Sunday, August 20, 2006

What We Owe The Ramseys

I admit it; I was one of those people who read the news reports leaked by police about the Ramsey family’s actions after the murder of JonBenet and found the family unsatisfactory in their behavior. While I never jumped to the conclusion that the Ramsey family was complicit in the murder of their daughter, I bought into the media hype at the time that the family ‘should have done more’. I am sorry for that, as many of us should be.

By now many people have heard about the arrest in Thailand of John Mark Karr, who confessed to ‘being with JonBenet when she died’. Further information indicates Karr knew details not available to the general public, but it remains to be confirmed whether Karr’s confession proves he was the killer. After so much hysteria and unfounded assumption, we should be wary of assuming that appearances are accurate.

But one thing which has become clear, should be shouted loudly and often; as a federal judge said in dismissing a 2003 civil case against the parents of JonBenet, "the weight of the evidence is more consistent with a theory that an intruder murdered JonBenét than it is with a theory that Mrs. Ramsey did it." In fact, a substantial amount of evidence pointed away from the parents, including the DNA samples from the murder scene. Putting it bluntly, the DNA evidence cleared the Ramseys, but almost no one ever heard about that, because the media had targeted the parents.

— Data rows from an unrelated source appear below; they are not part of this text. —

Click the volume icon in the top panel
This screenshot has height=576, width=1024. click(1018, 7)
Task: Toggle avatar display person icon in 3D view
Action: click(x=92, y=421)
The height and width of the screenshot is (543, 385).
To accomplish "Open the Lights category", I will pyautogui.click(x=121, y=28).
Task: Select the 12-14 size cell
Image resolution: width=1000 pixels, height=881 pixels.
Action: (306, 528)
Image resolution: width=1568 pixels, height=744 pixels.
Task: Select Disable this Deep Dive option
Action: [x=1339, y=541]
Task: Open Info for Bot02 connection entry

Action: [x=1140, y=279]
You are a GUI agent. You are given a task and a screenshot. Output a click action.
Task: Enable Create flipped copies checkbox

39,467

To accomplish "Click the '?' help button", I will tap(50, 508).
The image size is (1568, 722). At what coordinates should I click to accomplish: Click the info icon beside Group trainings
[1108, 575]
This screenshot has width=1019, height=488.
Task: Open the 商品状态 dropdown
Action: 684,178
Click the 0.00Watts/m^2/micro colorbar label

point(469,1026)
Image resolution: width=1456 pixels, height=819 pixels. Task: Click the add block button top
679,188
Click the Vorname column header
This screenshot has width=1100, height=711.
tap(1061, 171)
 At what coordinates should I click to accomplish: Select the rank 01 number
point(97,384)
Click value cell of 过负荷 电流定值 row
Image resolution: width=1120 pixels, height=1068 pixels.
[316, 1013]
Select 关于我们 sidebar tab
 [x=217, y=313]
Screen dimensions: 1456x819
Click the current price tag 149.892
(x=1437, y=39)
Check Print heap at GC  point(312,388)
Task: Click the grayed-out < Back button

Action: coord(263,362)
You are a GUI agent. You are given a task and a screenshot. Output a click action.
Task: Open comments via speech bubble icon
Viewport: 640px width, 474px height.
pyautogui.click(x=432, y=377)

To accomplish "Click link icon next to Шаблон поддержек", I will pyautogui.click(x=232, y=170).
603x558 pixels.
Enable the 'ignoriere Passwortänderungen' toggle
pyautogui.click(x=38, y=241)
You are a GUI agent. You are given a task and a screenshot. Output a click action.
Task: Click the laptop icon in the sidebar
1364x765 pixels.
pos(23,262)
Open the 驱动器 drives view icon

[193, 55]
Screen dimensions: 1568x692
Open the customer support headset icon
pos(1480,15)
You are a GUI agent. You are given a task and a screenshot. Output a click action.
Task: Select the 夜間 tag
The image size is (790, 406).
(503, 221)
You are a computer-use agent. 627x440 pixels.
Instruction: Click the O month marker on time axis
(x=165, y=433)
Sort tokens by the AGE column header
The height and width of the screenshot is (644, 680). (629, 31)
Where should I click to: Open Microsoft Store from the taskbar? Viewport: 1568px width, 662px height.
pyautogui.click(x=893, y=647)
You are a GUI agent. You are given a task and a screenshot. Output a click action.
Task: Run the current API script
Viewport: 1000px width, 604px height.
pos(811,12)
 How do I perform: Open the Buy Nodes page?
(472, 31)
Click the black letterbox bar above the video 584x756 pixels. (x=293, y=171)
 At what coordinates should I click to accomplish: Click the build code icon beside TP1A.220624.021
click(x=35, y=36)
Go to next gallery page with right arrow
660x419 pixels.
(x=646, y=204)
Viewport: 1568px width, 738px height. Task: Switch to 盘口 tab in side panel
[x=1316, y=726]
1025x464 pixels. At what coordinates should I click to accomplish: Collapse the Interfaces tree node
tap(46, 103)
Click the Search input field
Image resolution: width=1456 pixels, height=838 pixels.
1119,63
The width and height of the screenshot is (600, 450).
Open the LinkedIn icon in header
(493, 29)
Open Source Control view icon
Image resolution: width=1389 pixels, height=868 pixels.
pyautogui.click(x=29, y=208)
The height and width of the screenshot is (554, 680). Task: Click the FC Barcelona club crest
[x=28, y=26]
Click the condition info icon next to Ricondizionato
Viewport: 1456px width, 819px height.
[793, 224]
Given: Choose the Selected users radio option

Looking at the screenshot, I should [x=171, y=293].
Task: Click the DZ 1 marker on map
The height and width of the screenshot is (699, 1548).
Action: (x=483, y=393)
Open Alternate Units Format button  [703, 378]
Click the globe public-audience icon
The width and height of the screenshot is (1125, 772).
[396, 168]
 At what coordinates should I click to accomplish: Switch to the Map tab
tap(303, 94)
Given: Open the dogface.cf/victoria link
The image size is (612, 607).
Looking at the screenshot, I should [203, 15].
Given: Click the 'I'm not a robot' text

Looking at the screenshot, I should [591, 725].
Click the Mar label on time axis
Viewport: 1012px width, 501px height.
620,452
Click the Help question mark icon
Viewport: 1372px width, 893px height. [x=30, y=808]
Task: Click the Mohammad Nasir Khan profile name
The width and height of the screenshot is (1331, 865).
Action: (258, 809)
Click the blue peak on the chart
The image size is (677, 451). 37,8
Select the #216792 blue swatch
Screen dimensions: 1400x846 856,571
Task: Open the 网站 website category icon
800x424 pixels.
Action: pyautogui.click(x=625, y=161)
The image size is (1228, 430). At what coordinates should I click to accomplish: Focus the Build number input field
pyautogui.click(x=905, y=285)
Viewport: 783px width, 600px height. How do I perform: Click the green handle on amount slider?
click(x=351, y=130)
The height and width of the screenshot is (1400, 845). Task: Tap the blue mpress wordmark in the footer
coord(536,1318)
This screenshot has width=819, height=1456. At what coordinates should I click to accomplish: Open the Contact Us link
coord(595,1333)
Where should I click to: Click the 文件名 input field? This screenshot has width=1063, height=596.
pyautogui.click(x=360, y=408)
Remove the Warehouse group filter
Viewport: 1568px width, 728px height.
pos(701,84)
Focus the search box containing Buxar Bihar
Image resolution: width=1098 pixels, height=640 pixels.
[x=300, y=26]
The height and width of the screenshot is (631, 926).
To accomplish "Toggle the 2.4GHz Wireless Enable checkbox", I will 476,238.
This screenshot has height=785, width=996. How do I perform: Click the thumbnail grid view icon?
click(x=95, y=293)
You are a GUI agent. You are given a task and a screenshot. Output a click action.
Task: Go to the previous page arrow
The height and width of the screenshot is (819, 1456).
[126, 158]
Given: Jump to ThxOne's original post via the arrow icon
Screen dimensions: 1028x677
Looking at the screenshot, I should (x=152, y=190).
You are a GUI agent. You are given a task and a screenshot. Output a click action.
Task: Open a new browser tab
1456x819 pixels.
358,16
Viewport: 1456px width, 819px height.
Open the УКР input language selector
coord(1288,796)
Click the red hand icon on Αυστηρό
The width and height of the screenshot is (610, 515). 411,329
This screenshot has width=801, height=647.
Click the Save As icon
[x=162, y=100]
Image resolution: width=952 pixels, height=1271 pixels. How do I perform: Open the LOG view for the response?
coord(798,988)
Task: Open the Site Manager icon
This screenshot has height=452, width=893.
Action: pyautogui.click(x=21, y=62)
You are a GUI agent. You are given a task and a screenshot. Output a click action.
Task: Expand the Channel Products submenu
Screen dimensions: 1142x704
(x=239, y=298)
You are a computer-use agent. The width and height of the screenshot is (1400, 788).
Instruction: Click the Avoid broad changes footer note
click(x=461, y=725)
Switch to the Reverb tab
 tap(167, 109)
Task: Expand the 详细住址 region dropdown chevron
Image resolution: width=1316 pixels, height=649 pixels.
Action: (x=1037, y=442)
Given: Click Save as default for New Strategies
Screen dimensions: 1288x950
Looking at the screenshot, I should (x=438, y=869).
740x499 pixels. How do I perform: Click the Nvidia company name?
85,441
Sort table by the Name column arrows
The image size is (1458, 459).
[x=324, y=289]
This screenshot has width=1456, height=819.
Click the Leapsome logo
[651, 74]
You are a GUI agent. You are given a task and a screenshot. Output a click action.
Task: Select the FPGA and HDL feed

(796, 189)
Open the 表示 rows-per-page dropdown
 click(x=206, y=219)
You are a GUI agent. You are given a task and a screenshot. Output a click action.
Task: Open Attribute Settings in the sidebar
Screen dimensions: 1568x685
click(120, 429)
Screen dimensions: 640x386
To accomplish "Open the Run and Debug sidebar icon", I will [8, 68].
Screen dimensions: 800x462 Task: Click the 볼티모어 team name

Just two months ago, Patsy Ramsey died of Ovarian Cancer. She’d fought it off before, but it came back and killed her.

It’s sentimental perhaps, to think that the stress of first losing her daughter then being persecuted as if she had something to do with it for a decade could have led to the return of her cancer, but clearly the last decade of Patsy Ramsey’s life was a tragedy that was made worse by the media and the police. Perhaps in the coming weeks, we will see a proper apology from the worst of the Ramsey’s venomous antagonists, but somehow I doubt that.

We bloggers have a responsibility in this sort of affair, as well. There were no real bloggers on the job in 1996, but there have been a lot of websites started in the past decade, and more than a few devoted to the murder of JonBenet Ramsey. Most of them took the media at face value, and focused almost solely on the family as complicit, like this forum.

Imagine what the father went through. The daughter murdered, from the start the media is ruthless and hungry for a high-profile target, like the mom or dad. You try to get through the burial and to protect your family by having an agent hired to deal with the press, for which you are even further vilified. Along the course of a decade, you are personally accused, even sued, for the death of your own daughter, your wife is also accused on no evidence, then your son – nine years old when his sister was murdered – is blamed in the press. You finally get a taste of vindication for the crime, but not until your wife dies, in all likelihood never knowing for sure who murdered her daughter. It is hard to imagine a more heinous injustice for a family to suffer than the Ramseys endured. It’s even harder to imagine what can be done to properly apologize for the conduct of the police and the press. For my part, I mean to keep this whole incident in mind as an especially painful and gruesome reminder to make sure of facts, and to avoid wholesale and salacious condemnation. I can’t but wonder who else would have the honesty to make the same commitment.